**TASK TO CARRY OUT**
All of the data is to be copied without a single change.

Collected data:
____________________
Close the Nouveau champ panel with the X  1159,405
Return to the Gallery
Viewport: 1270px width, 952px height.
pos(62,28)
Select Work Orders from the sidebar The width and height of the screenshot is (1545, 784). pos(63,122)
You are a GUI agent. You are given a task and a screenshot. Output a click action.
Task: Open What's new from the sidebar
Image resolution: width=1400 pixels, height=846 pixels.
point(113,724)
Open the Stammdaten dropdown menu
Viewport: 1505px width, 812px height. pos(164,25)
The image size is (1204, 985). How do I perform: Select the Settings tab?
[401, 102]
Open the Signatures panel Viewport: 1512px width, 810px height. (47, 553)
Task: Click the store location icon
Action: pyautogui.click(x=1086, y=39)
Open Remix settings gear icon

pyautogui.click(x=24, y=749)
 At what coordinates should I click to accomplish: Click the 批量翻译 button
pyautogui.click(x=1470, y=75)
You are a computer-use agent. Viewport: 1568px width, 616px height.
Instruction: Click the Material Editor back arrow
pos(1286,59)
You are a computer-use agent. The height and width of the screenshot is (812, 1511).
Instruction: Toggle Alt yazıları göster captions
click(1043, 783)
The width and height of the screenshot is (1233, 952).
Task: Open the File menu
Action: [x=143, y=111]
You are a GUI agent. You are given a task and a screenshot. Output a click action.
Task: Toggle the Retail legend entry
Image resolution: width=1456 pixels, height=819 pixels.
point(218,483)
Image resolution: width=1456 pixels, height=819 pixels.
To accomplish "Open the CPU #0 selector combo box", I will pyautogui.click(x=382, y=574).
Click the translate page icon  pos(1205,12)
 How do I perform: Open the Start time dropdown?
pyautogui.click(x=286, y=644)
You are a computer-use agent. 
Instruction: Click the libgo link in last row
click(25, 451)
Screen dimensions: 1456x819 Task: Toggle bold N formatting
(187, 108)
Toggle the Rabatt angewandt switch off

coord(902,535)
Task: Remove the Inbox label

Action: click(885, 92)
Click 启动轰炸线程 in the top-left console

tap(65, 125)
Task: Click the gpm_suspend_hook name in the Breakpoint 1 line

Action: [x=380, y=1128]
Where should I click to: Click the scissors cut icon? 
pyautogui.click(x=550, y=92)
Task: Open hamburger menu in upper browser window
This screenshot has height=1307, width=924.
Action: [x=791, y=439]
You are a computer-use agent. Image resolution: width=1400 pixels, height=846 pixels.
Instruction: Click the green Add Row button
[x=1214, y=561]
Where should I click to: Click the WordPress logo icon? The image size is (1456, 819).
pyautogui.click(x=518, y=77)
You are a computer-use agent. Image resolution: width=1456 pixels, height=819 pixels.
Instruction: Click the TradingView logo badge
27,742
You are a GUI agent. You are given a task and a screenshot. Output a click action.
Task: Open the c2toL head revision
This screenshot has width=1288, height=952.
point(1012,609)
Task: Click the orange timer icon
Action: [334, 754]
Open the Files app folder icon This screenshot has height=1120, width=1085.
____________________
**TASK OUTPUT**
Close the Nouveau champ panel with the X  1159,405
Return to the Gallery
Viewport: 1270px width, 952px height.
pos(62,28)
Select Work Orders from the sidebar The width and height of the screenshot is (1545, 784). pos(63,122)
You are a GUI agent. You are given a task and a screenshot. Output a click action.
Task: Open What's new from the sidebar
Image resolution: width=1400 pixels, height=846 pixels.
point(113,724)
Open the Stammdaten dropdown menu
Viewport: 1505px width, 812px height. pos(164,25)
The image size is (1204, 985). How do I perform: Select the Settings tab?
[401, 102]
Open the Signatures panel Viewport: 1512px width, 810px height. (47, 553)
Task: Click the store location icon
Action: pyautogui.click(x=1086, y=39)
Open Remix settings gear icon

pyautogui.click(x=24, y=749)
 At what coordinates should I click to accomplish: Click the 批量翻译 button
pyautogui.click(x=1470, y=75)
You are a computer-use agent. Viewport: 1568px width, 616px height.
Instruction: Click the Material Editor back arrow
pos(1286,59)
You are a computer-use agent. The height and width of the screenshot is (812, 1511).
Instruction: Toggle Alt yazıları göster captions
click(1043, 783)
The width and height of the screenshot is (1233, 952).
Task: Open the File menu
Action: [x=143, y=111]
You are a GUI agent. You are given a task and a screenshot. Output a click action.
Task: Toggle the Retail legend entry
Image resolution: width=1456 pixels, height=819 pixels.
point(218,483)
Image resolution: width=1456 pixels, height=819 pixels.
To accomplish "Open the CPU #0 selector combo box", I will pyautogui.click(x=382, y=574).
Click the translate page icon  pos(1205,12)
 How do I perform: Open the Start time dropdown?
pyautogui.click(x=286, y=644)
You are a computer-use agent. 
Instruction: Click the libgo link in last row
click(25, 451)
Screen dimensions: 1456x819 Task: Toggle bold N formatting
(187, 108)
Toggle the Rabatt angewandt switch off

coord(902,535)
Task: Remove the Inbox label

Action: click(885, 92)
Click 启动轰炸线程 in the top-left console

tap(65, 125)
Task: Click the gpm_suspend_hook name in the Breakpoint 1 line

Action: [x=380, y=1128]
Where should I click to: Click the scissors cut icon? 
pyautogui.click(x=550, y=92)
Task: Open hamburger menu in upper browser window
This screenshot has height=1307, width=924.
Action: [x=791, y=439]
You are a computer-use agent. Image resolution: width=1400 pixels, height=846 pixels.
Instruction: Click the green Add Row button
[x=1214, y=561]
Where should I click to: Click the WordPress logo icon? The image size is (1456, 819).
pyautogui.click(x=518, y=77)
You are a computer-use agent. Image resolution: width=1456 pixels, height=819 pixels.
Instruction: Click the TradingView logo badge
27,742
You are a GUI agent. You are given a task and a screenshot. Output a click action.
Task: Open the c2toL head revision
This screenshot has width=1288, height=952.
point(1012,609)
Task: Click the orange timer icon
Action: [334, 754]
Open the Files app folder icon This screenshot has height=1120, width=1085.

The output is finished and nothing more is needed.